Выбрать главу

Несколько необычный материал дают статьи о борьбе Петербурга с суевериями, «к спасению непотребными», ворожбой, «несвидетельствованными чудесами». Само слово «суеверие» возникло в русском языке в первый год имперского века — в 1701 году. И весь этот век правительство вело упорную борьбу за «христианскую веру разумную». Суеверия, подчеркивал Духовный Регламент, распространяются «во всяких чинах». Включая и чин духовный: союзников в этой борьбе у правительства не было.

«Представители духовенства в первой трети XVIII века составляют от четверти до трети обвиняемых в „волшебных“ практиках. Известен даже случай, когда поп Петр Осипов, по его собственному признанию, в Санкт-Петербурге в 1730 г. „после Рождества Христова, когда намерен был он со крестом славити“, читал магический заговор, надеясь, что „те люди, к которым он идет, будут к нему милостивы“. Правда, волшебства не происходило, и попа то прогоняли „в шею и с собаками“, то били „дубьем“», — пишет Е. Смилянская в статье «Православный пастырь и его „суеверная“ паства».

«Особенную нетерпимость власть демонстрировала во всех случаях, когда представители духовенства подозревались в измышлении „чудес ложных, видений, явлений, снов“. Так, например, новгородский дьячок Василий Ефимов за то, что огласил чудо, „будто бы бывшее“ в Троицкой церкви, в 1721 г. даже был казнен. Но и в этих случаях пастыри и прихожане в обращении со святыней или к святыне часто выказывали единство, противодействуя стремлению власти внести „регулярность“ в местную культовую практику через разного рода „освидетельствования“».

Неудивительно, что попытки правительства победить колдовство, «таковые безделия навсегда запретить» долго давали обескураживающие результаты. «Данные „волшебных дел“ демонстрируют, что „бытовое“ обращение к магическим практикам было настолько распространено и составляло такую естественную часть повседневности, что зачастую могло не восприниматься как то „волшебство“, о котором говорится в указах <…> Когда крестьянина Иуду Федорова задержали на дороге сотрудники „питейной конторы“ по подозрению в спекуляции вином, задержанный, оправдываясь, утверждал, что „оное вино корчемное, в которое де сыпана вороженная по прозбе ево соль для лечения им больных ево ног“. Как видим, признание в волшебстве является здесь своего рода защитной стратегией, с помощью которой человек пытается обезопасить себя». Воистину ситуация, непредставимая в Западной Европе!

И все же перелом произошел. В 1720 году начали издаваться «краткие и простым человеком уразумительные и ясные книги» с толкованием церковных догматов, в 1775 — 1778-м появились многочисленные издания образцовых проповедей… В итоге тип священника XIX века уже имел мало общего с описанным в протоколах «волшебных дел».

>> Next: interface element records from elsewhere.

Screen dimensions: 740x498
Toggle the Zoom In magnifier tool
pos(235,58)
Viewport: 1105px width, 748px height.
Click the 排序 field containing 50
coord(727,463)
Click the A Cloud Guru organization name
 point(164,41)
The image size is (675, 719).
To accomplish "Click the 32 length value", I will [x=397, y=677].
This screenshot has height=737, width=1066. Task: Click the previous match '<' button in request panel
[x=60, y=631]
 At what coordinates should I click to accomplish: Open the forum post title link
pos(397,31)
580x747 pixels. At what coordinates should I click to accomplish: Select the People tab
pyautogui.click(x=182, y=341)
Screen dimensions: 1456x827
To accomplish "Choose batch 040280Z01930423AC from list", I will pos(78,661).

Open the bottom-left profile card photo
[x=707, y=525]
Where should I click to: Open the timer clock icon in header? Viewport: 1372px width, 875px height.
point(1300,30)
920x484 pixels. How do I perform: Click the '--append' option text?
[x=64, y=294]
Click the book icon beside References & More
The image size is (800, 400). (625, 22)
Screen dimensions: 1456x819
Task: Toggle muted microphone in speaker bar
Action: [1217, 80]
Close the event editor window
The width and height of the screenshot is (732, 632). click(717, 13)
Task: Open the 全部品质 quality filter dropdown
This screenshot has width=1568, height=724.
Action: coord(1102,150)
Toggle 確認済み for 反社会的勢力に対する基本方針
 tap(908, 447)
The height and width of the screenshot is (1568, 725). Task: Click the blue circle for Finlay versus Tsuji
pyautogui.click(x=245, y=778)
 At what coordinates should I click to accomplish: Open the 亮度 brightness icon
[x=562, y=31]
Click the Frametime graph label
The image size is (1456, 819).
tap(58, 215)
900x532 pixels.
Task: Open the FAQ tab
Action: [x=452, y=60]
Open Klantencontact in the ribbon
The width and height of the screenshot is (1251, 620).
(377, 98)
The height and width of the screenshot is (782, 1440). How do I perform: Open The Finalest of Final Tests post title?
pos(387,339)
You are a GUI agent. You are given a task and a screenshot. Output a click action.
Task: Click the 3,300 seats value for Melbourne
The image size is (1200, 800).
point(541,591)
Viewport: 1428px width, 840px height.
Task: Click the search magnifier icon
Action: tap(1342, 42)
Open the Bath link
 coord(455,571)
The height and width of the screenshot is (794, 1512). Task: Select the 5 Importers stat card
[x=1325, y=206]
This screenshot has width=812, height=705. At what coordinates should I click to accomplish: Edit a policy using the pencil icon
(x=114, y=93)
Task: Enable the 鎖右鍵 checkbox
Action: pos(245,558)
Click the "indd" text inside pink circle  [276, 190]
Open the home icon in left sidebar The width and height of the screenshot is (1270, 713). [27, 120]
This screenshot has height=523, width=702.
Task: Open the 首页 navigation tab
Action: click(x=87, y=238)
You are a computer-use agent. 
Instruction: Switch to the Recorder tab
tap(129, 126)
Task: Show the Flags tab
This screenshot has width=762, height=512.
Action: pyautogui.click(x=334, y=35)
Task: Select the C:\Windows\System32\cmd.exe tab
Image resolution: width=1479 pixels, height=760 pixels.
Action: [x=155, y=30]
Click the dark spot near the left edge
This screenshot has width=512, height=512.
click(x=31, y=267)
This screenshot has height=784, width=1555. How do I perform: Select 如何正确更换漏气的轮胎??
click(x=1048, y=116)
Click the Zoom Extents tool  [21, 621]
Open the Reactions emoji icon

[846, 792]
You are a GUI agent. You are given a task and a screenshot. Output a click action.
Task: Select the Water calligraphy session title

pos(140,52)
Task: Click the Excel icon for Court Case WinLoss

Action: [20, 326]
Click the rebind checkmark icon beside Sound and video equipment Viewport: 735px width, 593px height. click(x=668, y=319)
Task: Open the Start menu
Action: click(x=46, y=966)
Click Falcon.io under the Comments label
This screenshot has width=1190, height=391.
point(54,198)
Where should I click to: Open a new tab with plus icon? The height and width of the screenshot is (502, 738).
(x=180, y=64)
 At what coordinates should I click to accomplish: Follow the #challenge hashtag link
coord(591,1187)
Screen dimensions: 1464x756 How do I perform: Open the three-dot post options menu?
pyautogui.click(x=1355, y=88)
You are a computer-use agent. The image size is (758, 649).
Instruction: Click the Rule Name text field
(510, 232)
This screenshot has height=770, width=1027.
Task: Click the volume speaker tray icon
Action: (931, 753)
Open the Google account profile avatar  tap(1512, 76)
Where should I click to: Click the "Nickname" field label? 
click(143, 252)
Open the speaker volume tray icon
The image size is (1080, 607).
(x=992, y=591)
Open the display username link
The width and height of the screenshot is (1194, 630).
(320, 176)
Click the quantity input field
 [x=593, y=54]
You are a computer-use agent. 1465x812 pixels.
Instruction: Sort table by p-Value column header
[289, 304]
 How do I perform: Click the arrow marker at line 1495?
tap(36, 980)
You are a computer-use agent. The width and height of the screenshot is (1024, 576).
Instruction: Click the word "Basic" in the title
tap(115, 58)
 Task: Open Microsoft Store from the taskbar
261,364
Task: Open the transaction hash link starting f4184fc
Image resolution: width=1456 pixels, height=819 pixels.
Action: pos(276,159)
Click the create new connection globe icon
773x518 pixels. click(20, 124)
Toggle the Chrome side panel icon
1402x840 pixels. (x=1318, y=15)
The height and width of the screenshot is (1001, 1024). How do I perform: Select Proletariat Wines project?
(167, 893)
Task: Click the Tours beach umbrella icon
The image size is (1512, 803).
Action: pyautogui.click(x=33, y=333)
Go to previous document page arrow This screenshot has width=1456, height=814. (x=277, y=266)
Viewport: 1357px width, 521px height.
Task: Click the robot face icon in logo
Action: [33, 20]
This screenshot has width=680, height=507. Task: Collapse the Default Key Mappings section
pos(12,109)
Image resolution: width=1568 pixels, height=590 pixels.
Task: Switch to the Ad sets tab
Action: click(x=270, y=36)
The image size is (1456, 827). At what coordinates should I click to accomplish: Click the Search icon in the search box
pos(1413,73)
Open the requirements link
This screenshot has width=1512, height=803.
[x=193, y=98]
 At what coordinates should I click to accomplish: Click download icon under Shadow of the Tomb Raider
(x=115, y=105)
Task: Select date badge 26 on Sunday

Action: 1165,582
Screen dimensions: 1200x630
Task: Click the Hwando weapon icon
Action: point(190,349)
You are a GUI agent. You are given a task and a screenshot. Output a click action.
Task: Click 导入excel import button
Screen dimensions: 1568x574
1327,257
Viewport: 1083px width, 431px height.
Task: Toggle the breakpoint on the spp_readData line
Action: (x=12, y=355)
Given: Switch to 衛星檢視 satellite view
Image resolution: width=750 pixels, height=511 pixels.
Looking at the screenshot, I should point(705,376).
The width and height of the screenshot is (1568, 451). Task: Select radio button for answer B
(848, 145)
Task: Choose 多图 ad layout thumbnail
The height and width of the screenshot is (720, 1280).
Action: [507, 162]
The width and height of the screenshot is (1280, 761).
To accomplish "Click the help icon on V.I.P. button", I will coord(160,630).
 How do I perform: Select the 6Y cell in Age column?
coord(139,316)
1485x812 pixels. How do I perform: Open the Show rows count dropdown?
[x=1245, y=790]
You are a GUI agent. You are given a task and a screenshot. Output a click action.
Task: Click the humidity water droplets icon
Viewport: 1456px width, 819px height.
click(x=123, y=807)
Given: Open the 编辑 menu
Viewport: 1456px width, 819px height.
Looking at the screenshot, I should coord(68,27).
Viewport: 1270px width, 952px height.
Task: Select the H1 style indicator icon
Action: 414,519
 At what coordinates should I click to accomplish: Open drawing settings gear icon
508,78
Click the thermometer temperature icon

Сборник не ограничивается изучением России XVII–XVIII веков. «Имперская идея и Шотландское Просвещение» — озаглавлена статья М. Микешина.

«В конце XVII — начале XVIII века еще одна страна в Европе совершила переход из состояния „царства“ (точнее, „королевства“) в состояние „империи“. Я говорю о Шотландии, которая в 1707 г. добровольно присоединилась к Англии и образовала вместе с ней Британскую империю <…> Союз бедной, социально и экономически отсталой Шотландии с процветающей Англией вовсе не был <…> союзом неравным. Более того, Шотландия имела <…> даже определенные преимущества над сытой и чересчур коммерческой соседкой. Так, Адам Смит считал, что его родина имеет преимущества в области культуры и образования <…> По Смиту, Шотландия может снабжать партнера общими идеями и гуманитарной культурой. Без них Англия не сможет продолжить свое развитие <…> Без сомнения, говорил Смит, такая специализация в энциклопедической и книжной культуре не будет очень доходной в материальном смысле, но придаст шотландцам в Империи некий особый статус <…> Специализированная, механистическая и неметафизическая культура Англии объединилась в Империи с гуманитарной, интеллектуально прогрессивной, философствующей и метафизической даже на обыденном уровне культурой Шотландии».